- **Required work**: Send back every record exactly.

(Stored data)
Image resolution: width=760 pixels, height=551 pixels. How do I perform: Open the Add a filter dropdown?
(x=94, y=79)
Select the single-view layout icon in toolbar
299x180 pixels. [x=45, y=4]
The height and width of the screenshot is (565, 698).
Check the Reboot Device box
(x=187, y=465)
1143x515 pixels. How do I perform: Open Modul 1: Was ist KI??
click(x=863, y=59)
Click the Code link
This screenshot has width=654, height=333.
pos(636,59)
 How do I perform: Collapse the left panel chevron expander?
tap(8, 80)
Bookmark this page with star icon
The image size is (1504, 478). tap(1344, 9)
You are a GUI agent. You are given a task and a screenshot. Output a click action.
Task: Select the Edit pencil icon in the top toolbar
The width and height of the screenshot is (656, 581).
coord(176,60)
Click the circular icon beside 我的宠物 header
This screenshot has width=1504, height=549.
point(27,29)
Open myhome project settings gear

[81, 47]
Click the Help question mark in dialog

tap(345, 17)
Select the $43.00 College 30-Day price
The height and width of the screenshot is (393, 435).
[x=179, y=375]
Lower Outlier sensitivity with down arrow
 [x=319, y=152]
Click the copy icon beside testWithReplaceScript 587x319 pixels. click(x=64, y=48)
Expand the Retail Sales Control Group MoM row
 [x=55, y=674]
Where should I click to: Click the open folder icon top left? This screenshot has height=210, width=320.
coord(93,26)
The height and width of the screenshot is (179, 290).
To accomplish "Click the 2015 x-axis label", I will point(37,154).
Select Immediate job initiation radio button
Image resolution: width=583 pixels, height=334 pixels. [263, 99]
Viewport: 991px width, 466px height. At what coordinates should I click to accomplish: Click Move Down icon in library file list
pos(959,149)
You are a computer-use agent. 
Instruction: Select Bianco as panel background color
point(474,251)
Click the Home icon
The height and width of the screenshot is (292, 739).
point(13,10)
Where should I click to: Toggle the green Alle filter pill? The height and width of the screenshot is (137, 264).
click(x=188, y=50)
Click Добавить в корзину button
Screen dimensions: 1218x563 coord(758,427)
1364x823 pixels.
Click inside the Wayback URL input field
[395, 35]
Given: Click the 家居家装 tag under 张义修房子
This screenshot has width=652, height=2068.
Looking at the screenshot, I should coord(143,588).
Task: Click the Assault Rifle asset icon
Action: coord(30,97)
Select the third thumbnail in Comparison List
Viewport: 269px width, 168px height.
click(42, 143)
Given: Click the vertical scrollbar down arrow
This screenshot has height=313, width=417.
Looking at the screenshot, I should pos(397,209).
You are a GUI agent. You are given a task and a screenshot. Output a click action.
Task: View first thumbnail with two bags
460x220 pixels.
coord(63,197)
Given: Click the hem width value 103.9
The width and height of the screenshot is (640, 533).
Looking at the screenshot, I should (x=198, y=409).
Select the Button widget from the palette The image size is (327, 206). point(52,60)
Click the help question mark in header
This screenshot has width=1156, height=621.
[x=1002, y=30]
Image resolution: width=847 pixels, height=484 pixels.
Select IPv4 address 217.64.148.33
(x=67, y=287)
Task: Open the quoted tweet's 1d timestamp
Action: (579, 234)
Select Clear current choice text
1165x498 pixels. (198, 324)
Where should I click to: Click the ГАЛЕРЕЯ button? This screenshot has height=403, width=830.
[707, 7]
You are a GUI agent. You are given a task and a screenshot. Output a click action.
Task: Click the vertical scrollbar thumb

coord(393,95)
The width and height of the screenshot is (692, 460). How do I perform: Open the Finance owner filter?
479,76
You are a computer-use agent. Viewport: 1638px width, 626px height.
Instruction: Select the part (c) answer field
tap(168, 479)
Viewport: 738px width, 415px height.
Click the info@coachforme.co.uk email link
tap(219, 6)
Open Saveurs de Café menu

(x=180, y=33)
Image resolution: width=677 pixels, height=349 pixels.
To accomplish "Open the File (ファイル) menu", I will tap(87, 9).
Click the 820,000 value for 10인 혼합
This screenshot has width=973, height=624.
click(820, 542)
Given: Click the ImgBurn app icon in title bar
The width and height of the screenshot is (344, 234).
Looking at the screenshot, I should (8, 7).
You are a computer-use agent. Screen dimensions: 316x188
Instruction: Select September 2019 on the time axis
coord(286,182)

- **Result below**:
Image resolution: width=760 pixels, height=551 pixels. How do I perform: Open the Add a filter dropdown?
(x=94, y=79)
Select the single-view layout icon in toolbar
299x180 pixels. [x=45, y=4]
The height and width of the screenshot is (565, 698).
Check the Reboot Device box
(x=187, y=465)
1143x515 pixels. How do I perform: Open Modul 1: Was ist KI??
click(x=863, y=59)
Click the Code link
This screenshot has width=654, height=333.
pos(636,59)
 How do I perform: Collapse the left panel chevron expander?
tap(8, 80)
Bookmark this page with star icon
The image size is (1504, 478). tap(1344, 9)
You are a GUI agent. You are given a task and a screenshot. Output a click action.
Task: Select the Edit pencil icon in the top toolbar
The width and height of the screenshot is (656, 581).
coord(176,60)
Click the circular icon beside 我的宠物 header
This screenshot has width=1504, height=549.
point(27,29)
Open myhome project settings gear

[81, 47]
Click the Help question mark in dialog

tap(345, 17)
Select the $43.00 College 30-Day price
The height and width of the screenshot is (393, 435).
[x=179, y=375]
Lower Outlier sensitivity with down arrow
 [x=319, y=152]
Click the copy icon beside testWithReplaceScript 587x319 pixels. click(x=64, y=48)
Expand the Retail Sales Control Group MoM row
 [x=55, y=674]
Where should I click to: Click the open folder icon top left? This screenshot has height=210, width=320.
coord(93,26)
The height and width of the screenshot is (179, 290).
To accomplish "Click the 2015 x-axis label", I will point(37,154).
Select Immediate job initiation radio button
Image resolution: width=583 pixels, height=334 pixels. [263, 99]
Viewport: 991px width, 466px height. At what coordinates should I click to accomplish: Click Move Down icon in library file list
pos(959,149)
You are a computer-use agent. 
Instruction: Select Bianco as panel background color
point(474,251)
Click the Home icon
The height and width of the screenshot is (292, 739).
point(13,10)
Where should I click to: Toggle the green Alle filter pill? The height and width of the screenshot is (137, 264).
click(x=188, y=50)
Click Добавить в корзину button
Screen dimensions: 1218x563 coord(758,427)
1364x823 pixels.
Click inside the Wayback URL input field
[395, 35]
Given: Click the 家居家装 tag under 张义修房子
This screenshot has width=652, height=2068.
Looking at the screenshot, I should coord(143,588).
Task: Click the Assault Rifle asset icon
Action: coord(30,97)
Select the third thumbnail in Comparison List
Viewport: 269px width, 168px height.
click(42, 143)
Given: Click the vertical scrollbar down arrow
This screenshot has height=313, width=417.
Looking at the screenshot, I should pos(397,209).
You are a GUI agent. You are given a task and a screenshot. Output a click action.
Task: View first thumbnail with two bags
460x220 pixels.
coord(63,197)
Given: Click the hem width value 103.9
The width and height of the screenshot is (640, 533).
Looking at the screenshot, I should (x=198, y=409).
Select the Button widget from the palette The image size is (327, 206). point(52,60)
Click the help question mark in header
This screenshot has width=1156, height=621.
[x=1002, y=30]
Image resolution: width=847 pixels, height=484 pixels.
Select IPv4 address 217.64.148.33
(x=67, y=287)
Task: Open the quoted tweet's 1d timestamp
Action: (579, 234)
Select Clear current choice text
1165x498 pixels. (198, 324)
Where should I click to: Click the ГАЛЕРЕЯ button? This screenshot has height=403, width=830.
[707, 7]
You are a GUI agent. You are given a task and a screenshot. Output a click action.
Task: Click the vertical scrollbar thumb

coord(393,95)
The width and height of the screenshot is (692, 460). How do I perform: Open the Finance owner filter?
479,76
You are a computer-use agent. Viewport: 1638px width, 626px height.
Instruction: Select the part (c) answer field
tap(168, 479)
Viewport: 738px width, 415px height.
Click the info@coachforme.co.uk email link
tap(219, 6)
Open Saveurs de Café menu

(x=180, y=33)
Image resolution: width=677 pixels, height=349 pixels.
To accomplish "Open the File (ファイル) menu", I will tap(87, 9).
Click the 820,000 value for 10인 혼합
This screenshot has width=973, height=624.
click(820, 542)
Given: Click the ImgBurn app icon in title bar
The width and height of the screenshot is (344, 234).
Looking at the screenshot, I should (8, 7).
You are a computer-use agent. Screen dimensions: 316x188
Instruction: Select September 2019 on the time axis
coord(286,182)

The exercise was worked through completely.